Racing Roma
- Full name: Società Sportiva Racing Club Roma
- Founded: 2013 in Frascati
- Dissolved: 2017
- Ground: Stadio Casal del Marmo, Rome
- Capacity: 3,000
- Chairman: Alessandro Pezone
- 2016–17: Lega Pro Group A, 20th (relegated)
- Website: www.ssracingroma.it
| Home colours | Away colours |

= SS Racing Club Roma =

Italian football club

Società Sportiva Racing Club Roma (or simply Racing Roma) was an Italian association football club located in Rome, Lazio. The club folded in 2017. The owner of Racing Club Roma, bought Fondi Calcio instead in 2017 and F.C. Aprilia in 2018.

== History ==
The club was founded in mid-2013, after A.S.D. Real T.B.M. Zagarolo transferred the seat and its sports title of Eccellenza Lazio to the city of Frascati, becoming A.S.D. Lupa Castelli Romani. In the same year Lupa Frascati moved to Rome.

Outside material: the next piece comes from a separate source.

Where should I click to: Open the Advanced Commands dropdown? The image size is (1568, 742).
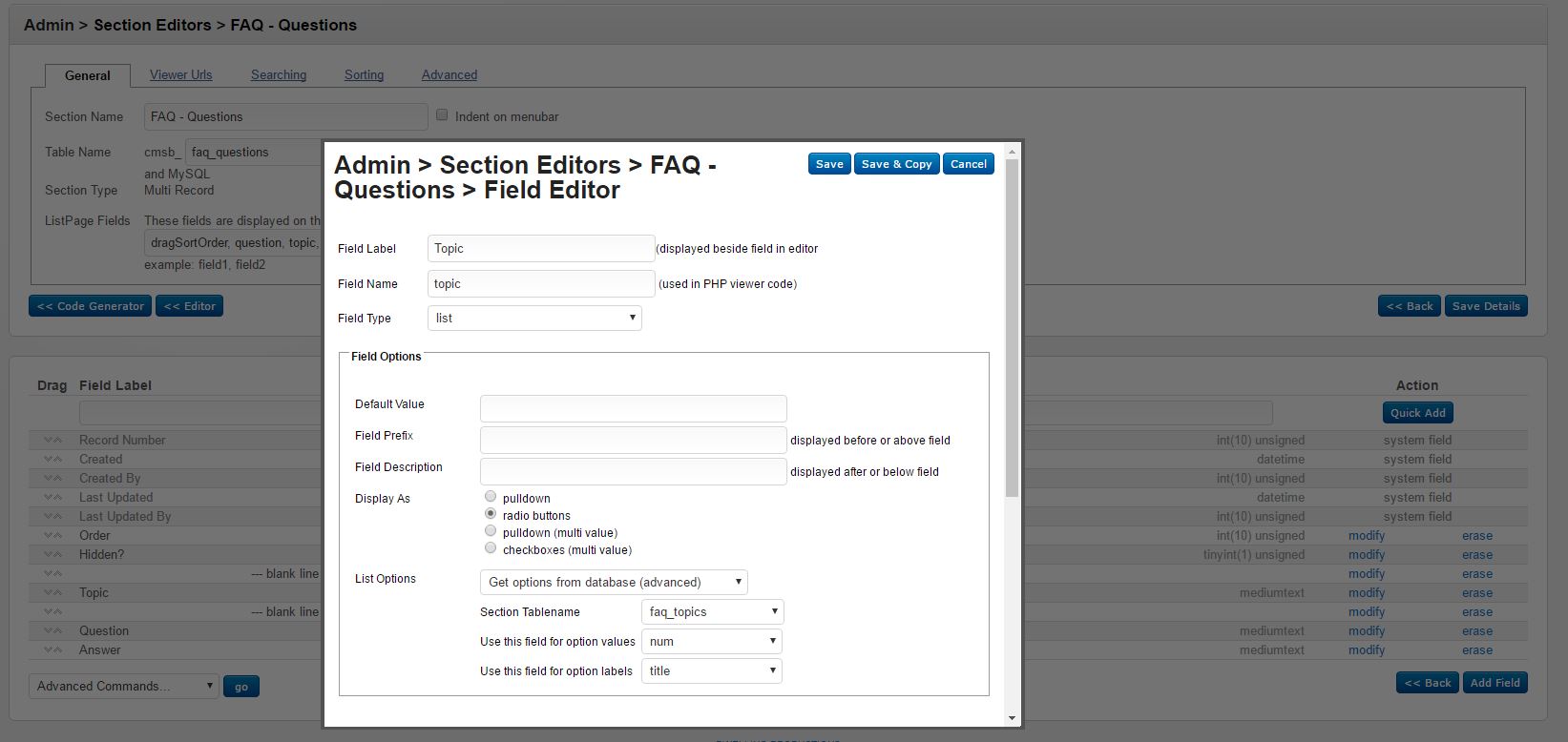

In the 2013–14 season the club was promoted to Serie D. It was then promoted to Lega Pro in the 2014–15 Serie D season. They were then relegated again the following season.

In the 2016–17 season the club changed its name to S.S. Racing Club Roma, moved to Rome and was admitted to Lega Pro to fill the vacancies created.

== Colors and badge ==
Its colors are yellow and green.

==Stadium==
Although the club was based in Frascati and representing Greater Rome, the club played in Centro d'Italia-Manlio Scopigno in Rieti, the capital of the province of the same name, in 2015–16 season. In 2016–17 season the club changed to play in Stadio Casal del Marmo, in Rome.